Jalan Panjang Hijabku

Penulis: Citra Yupita*

Aku tidak pernah bertanya, kenapa teman-temanku sudah pakai hijab tapi kok dilepas lagi. Meskipun aku suka mengelus dada dan mencoba menjawab pertanyaanku itu. Aku tahu, mereka punya berbagai alasan untuk melepas hijab mereka.

   Bermacam-macam perkiraan yang terlintas di pikiran. Pakai hijab itu nggak update,risih,panas,dan ribet. Mungkin seperti itulah alasan teman-temanku yang tidak terlihat lagi memakai hijab.

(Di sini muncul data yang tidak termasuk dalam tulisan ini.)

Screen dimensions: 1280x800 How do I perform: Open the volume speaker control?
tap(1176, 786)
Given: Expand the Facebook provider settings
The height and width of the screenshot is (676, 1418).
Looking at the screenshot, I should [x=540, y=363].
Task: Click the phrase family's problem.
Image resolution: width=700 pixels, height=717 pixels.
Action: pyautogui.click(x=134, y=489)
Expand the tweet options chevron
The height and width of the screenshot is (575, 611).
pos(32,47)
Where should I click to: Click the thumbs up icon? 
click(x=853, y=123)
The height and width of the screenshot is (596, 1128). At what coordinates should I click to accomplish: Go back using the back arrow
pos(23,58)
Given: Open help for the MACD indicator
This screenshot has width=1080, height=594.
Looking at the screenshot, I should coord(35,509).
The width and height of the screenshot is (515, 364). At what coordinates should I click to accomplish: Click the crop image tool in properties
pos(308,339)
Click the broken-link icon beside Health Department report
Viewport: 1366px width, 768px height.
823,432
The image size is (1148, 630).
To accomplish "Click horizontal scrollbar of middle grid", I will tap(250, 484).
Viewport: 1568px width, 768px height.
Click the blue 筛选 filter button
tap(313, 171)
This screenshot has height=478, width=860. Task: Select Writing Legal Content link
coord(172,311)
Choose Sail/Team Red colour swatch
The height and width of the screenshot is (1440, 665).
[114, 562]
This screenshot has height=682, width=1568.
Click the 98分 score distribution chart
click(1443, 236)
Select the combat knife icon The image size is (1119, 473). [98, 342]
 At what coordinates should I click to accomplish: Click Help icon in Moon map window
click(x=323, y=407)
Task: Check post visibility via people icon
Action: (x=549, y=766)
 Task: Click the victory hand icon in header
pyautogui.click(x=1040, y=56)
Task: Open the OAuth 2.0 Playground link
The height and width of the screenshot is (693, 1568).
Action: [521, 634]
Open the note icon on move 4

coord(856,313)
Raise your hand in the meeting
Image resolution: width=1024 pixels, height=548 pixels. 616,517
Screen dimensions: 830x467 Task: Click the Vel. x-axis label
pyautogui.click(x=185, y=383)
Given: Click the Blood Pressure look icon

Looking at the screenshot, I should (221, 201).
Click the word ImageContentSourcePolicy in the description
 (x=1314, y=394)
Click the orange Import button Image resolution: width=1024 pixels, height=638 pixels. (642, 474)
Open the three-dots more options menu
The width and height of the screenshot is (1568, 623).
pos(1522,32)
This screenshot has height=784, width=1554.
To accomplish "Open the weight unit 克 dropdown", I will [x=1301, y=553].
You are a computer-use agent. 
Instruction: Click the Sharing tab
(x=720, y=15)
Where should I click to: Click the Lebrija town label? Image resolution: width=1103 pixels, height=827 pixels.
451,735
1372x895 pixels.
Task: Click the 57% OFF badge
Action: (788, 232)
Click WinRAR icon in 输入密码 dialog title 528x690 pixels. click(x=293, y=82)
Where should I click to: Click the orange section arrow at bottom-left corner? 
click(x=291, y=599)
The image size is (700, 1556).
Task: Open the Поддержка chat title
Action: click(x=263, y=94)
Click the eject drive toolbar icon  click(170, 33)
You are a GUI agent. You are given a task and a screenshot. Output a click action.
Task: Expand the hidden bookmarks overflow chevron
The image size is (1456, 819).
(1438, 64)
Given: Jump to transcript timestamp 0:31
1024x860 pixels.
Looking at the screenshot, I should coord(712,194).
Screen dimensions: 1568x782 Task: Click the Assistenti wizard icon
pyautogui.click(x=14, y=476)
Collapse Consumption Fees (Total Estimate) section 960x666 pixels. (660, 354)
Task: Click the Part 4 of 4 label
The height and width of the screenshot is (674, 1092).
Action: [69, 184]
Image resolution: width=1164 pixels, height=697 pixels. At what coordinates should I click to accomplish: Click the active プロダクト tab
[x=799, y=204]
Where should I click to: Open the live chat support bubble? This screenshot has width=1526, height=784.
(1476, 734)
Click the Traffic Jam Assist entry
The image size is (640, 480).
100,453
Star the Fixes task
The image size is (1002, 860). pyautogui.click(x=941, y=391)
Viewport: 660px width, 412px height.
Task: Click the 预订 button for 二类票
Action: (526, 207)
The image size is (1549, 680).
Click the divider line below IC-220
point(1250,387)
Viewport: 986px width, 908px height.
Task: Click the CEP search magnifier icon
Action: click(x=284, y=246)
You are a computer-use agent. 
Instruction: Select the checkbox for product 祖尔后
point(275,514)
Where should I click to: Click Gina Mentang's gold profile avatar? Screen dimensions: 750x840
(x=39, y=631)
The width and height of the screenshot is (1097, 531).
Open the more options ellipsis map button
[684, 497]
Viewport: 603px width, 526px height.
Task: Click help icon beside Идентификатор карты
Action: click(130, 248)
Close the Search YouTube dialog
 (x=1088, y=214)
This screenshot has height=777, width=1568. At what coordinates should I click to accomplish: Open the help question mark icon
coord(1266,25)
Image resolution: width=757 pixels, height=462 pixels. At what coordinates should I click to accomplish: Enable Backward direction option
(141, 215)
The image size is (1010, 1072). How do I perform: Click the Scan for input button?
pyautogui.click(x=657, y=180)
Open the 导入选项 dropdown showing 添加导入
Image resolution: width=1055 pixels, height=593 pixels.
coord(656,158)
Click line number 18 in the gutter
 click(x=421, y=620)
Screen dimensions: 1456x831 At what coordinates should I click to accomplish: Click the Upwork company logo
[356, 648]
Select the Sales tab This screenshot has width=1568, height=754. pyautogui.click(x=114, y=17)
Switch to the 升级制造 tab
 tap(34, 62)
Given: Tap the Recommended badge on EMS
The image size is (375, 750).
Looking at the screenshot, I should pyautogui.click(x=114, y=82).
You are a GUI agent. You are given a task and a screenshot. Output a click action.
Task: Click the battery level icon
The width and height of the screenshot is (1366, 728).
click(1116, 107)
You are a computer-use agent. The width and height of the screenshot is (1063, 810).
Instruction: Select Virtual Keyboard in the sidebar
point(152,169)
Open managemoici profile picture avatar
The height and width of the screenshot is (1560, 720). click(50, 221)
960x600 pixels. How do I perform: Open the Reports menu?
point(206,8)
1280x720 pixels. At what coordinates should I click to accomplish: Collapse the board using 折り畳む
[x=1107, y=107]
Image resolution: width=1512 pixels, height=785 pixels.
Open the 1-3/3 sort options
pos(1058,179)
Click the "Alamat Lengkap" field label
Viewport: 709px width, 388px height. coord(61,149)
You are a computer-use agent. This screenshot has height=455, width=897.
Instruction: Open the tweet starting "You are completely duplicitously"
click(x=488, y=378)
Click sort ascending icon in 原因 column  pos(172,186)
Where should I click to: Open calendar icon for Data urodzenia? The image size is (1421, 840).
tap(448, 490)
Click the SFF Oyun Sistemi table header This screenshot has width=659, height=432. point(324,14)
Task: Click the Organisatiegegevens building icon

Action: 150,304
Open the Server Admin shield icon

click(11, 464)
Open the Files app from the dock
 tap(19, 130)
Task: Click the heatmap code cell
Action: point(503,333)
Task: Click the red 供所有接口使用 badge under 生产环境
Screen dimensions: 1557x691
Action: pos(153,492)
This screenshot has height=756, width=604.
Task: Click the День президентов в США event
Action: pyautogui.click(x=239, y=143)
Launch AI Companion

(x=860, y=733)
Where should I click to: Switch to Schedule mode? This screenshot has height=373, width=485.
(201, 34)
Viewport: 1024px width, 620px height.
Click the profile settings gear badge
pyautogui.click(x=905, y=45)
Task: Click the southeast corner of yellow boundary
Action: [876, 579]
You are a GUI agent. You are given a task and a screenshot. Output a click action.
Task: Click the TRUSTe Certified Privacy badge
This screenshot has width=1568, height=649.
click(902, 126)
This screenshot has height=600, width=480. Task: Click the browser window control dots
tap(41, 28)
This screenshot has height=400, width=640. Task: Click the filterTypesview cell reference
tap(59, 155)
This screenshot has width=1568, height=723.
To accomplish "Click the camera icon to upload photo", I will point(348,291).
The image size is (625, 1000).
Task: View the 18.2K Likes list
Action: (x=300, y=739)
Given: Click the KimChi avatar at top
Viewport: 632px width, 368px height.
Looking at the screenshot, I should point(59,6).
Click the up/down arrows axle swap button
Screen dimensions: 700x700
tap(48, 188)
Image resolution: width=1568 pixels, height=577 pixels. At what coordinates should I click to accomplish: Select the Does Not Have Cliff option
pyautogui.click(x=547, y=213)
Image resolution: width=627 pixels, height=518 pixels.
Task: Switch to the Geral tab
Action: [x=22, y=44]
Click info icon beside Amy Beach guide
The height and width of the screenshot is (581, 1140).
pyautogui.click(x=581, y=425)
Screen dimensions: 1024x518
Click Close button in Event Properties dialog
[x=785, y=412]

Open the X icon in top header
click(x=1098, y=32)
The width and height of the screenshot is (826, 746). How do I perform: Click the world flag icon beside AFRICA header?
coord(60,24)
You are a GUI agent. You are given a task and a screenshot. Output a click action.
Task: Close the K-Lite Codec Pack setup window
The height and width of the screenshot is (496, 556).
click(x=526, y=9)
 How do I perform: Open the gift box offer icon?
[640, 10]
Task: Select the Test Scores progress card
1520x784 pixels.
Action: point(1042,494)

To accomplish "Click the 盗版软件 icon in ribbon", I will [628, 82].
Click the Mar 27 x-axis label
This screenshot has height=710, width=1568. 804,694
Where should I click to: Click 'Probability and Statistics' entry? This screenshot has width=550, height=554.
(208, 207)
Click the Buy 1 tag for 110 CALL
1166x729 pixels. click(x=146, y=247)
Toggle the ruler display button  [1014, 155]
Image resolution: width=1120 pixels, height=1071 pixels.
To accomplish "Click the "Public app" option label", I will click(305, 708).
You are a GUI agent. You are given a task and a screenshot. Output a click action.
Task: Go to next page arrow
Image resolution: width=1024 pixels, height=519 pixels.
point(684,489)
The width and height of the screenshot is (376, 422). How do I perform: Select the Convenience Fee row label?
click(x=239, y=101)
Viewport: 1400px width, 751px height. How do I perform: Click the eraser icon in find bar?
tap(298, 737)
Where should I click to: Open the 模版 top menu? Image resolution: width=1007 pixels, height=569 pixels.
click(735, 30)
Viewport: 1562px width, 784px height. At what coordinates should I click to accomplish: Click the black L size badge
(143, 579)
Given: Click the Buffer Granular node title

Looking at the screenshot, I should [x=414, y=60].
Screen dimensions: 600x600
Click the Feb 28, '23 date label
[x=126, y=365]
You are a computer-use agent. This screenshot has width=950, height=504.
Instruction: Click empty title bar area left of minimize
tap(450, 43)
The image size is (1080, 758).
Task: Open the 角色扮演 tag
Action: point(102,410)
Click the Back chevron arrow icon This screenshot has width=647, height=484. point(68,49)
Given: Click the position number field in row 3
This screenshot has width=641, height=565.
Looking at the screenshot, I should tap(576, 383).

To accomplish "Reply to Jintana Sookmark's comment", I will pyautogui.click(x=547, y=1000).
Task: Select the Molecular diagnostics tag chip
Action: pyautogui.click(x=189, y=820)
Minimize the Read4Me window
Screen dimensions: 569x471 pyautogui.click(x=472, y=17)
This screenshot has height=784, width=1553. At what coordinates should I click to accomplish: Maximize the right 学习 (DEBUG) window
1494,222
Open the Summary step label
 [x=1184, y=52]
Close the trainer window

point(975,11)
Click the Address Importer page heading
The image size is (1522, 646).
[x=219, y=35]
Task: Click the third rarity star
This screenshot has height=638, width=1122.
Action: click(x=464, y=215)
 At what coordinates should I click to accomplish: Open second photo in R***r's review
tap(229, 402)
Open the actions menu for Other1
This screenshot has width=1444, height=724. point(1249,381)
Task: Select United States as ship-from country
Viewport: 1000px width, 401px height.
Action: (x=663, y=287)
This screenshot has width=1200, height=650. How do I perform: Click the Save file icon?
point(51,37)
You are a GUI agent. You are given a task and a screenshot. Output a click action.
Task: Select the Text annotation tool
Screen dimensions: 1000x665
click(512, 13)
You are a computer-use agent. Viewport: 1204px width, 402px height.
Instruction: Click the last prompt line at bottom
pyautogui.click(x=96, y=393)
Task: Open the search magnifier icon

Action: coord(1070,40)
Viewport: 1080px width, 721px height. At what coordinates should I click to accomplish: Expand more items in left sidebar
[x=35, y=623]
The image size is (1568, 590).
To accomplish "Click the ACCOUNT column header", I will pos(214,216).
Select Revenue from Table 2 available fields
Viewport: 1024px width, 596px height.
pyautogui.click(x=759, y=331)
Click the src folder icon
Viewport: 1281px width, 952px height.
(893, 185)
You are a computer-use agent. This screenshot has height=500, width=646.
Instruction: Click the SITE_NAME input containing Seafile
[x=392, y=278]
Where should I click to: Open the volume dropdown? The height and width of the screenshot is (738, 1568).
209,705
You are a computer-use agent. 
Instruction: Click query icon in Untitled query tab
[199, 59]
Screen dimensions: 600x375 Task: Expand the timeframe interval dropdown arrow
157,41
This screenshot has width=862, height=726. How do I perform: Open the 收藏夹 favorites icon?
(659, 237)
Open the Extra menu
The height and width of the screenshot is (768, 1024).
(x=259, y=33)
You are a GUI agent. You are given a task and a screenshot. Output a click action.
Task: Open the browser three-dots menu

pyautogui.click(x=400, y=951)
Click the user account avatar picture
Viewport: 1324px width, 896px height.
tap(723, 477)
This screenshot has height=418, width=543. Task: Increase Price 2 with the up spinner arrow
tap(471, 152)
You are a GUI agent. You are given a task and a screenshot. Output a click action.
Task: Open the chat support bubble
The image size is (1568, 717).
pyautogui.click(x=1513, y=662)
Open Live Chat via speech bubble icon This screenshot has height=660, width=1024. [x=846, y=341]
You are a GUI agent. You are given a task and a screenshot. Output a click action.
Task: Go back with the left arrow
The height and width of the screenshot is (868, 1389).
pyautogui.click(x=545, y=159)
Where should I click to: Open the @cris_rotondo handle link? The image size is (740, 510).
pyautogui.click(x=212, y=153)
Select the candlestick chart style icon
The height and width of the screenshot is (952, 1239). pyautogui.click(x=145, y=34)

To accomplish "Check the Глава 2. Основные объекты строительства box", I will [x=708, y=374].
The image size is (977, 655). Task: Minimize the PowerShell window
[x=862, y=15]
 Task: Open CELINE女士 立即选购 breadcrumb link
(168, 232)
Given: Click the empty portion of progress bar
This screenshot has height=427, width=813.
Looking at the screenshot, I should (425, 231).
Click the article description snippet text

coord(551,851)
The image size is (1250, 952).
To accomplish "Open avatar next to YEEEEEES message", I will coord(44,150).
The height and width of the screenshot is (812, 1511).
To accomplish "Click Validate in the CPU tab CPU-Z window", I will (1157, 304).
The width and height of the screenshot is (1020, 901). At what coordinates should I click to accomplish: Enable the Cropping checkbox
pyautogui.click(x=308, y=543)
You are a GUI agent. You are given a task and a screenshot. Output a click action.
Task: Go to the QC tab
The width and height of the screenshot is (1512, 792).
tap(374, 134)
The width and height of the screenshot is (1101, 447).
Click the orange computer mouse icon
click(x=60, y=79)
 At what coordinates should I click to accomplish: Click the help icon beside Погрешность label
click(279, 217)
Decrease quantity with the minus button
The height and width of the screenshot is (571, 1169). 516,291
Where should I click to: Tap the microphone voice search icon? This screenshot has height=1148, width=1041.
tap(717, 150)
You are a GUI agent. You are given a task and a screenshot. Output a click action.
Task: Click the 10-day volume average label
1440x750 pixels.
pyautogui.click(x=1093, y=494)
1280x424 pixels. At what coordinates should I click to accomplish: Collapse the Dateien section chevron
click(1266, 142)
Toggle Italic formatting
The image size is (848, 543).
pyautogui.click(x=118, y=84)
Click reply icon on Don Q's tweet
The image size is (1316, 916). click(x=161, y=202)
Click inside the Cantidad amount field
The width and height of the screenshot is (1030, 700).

   Di sekolah, hijab masih melekat di tubuh mereka. Aurat mereka tidak terlihat. Terlihat anggun memang. Tapi entah kenapa setelah mereka keluar dari kewajiban sekolah untuk memakai hijab, hijab yang sungguh mulia ini di lepas begitu saja. Mereka dengan santai keluar rumah tanpa hijab yang menutupi aurat mereka.

   Aku melihat dari jendela, teman bermainku dulu yang baru mengenakan hijab,tiba-tiba keluar tanpa hijab.Dijalan aku bertemu dengan teman disekolahku, dia pun sama dengan teman bermainku.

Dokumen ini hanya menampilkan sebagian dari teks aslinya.